Contrario a las arquitecturas del espectáculo, la no-arquitectura quiebra la eficacia infraestructural en la metrópoli en tanto que cada trazo, cada gesto, cada uso suscitan formas en un espacio singular. Habitar dentro de la no-arquitectura se inscribe siempre a tal escala. Hay tantos territorios como formas-de-vida que los habitan. No se trata de ocupar, sino de ser el territorio, para convertir la morada en el bosque entero. Los “elementos para una no-arquitectura” parten de que el habitante sea aquél que haga uso de su territorio; ésta es la esencia de la “construcción vernácula,” cuya propensión vital es defenderlo, ya que éste es una extensión más de su forma-de-vida. La no-arquitectura es un juego de azar que se construye mientras se recorre, según se descubre, se habita. Un montón de espacios heterogéneos dan vida a eventos inesperados, sin programación alguna: es el espacio de lo percibido y de lo vivido, de lo simbólico y lo significante: el espacio de lo posible.

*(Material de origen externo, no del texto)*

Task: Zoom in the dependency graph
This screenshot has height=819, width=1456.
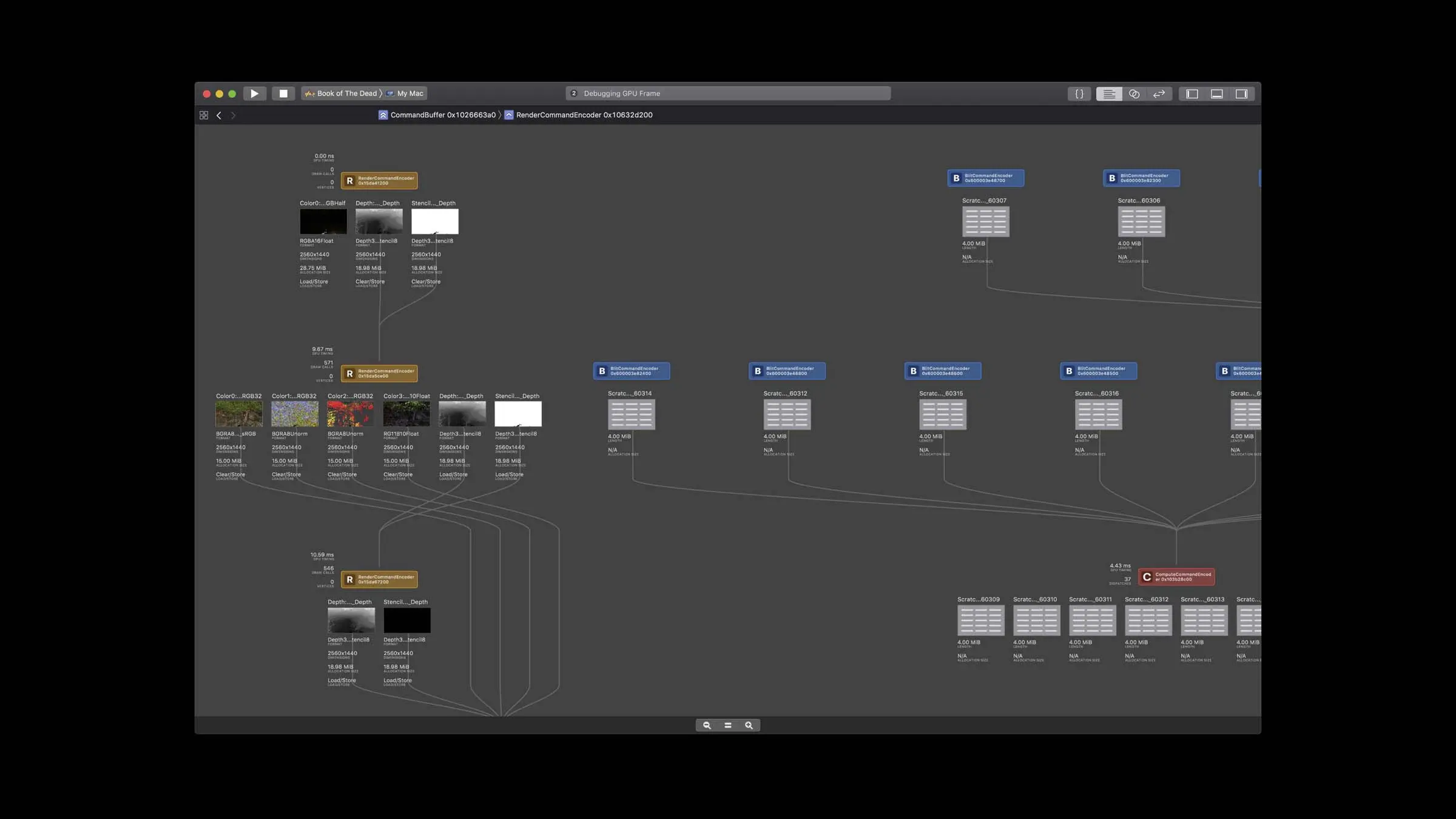Action: tap(749, 726)
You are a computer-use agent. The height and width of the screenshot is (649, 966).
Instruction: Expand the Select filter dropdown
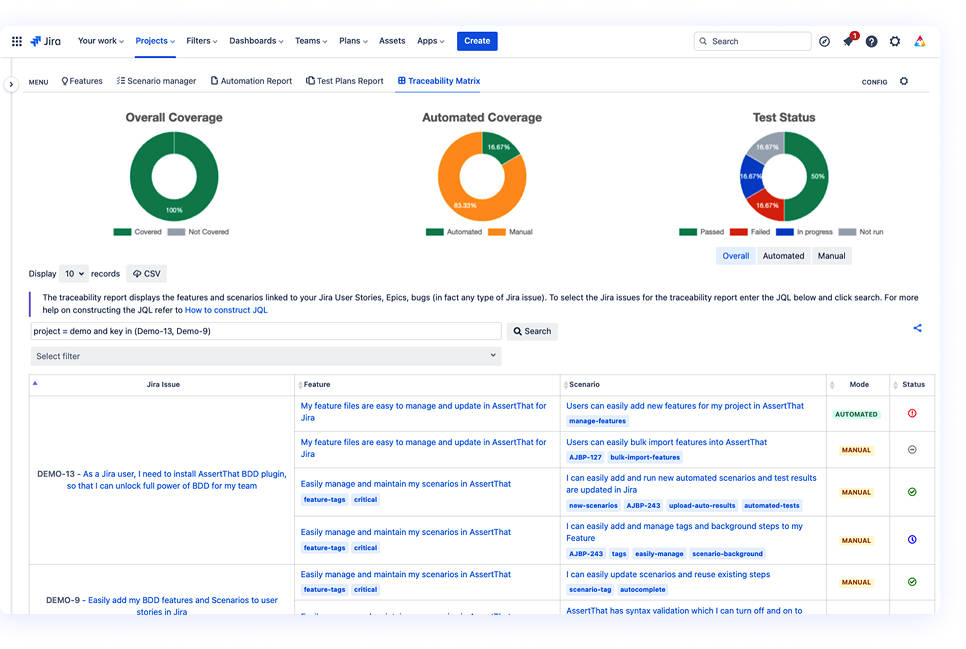[x=264, y=355]
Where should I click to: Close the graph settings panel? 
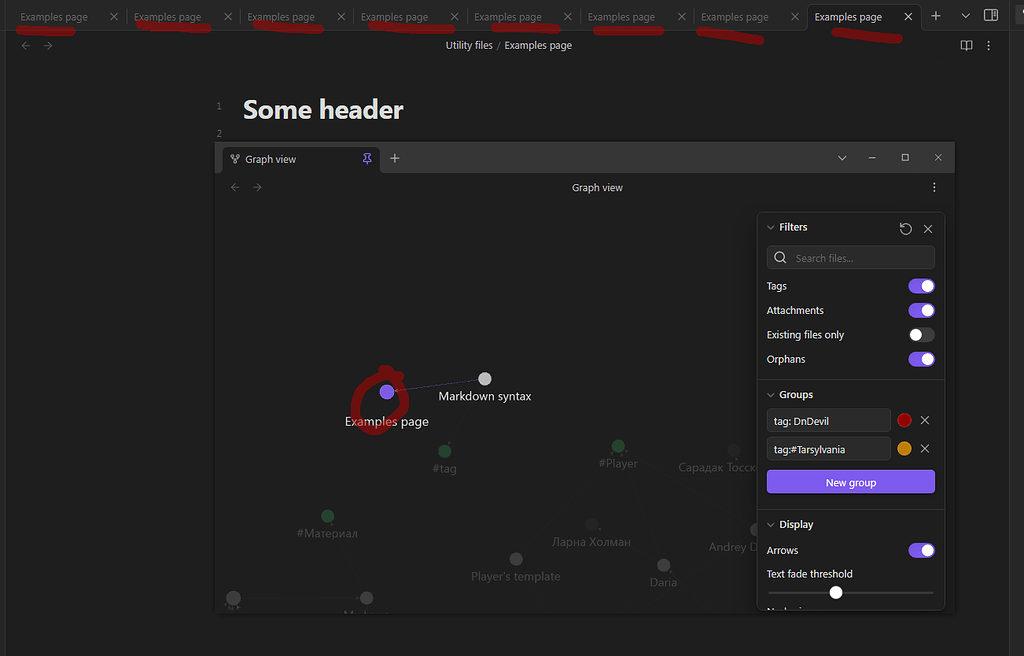928,229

A primera vista, la antología parece abrumadora. Se lee como un ataque de ansiedad que revuelve el estómago por efervescente; empero, lo tranquiliza por clarificante. Se debe leer el texto que aquí se reseña sin prisa y con esmero, tener por seguro que no cumplirá expectativas –si es que se tenían– pues su finalidad no es entretener, mucho menos ilustrar. Este texto fue escrito para incomodar y confundir hasta la desesperación de sentir que no se ha entendido nada –y probablemente sea cierto, sin embargo, aseguro que el lector se sentirá en todo momento identificado.
La taquicardia de vivir la metrópoli nunca ha sido tan consciente; el sudor de las manos y el eco zumbante de las voces ajenas que nos dicen sinsentidos. Queda hinchar el pecho de aire, imaginar una geografía y una historia más amplias en las que cada región está de acuerdo con sus propias razones para existir; queda insinuar lo común en el momento en que una miríada de formas-de-vida se congregan material, espiritual y guerreramente en un “nosotros,” para comenzar así a hacer juntos. Hay que cambiar el mundo sin tomar el poder, pero constituyendo una potencia. Fragmento a fragmento, la reapropiación de lo común se prosigue. “Una vez más: hacia una intercomunal.”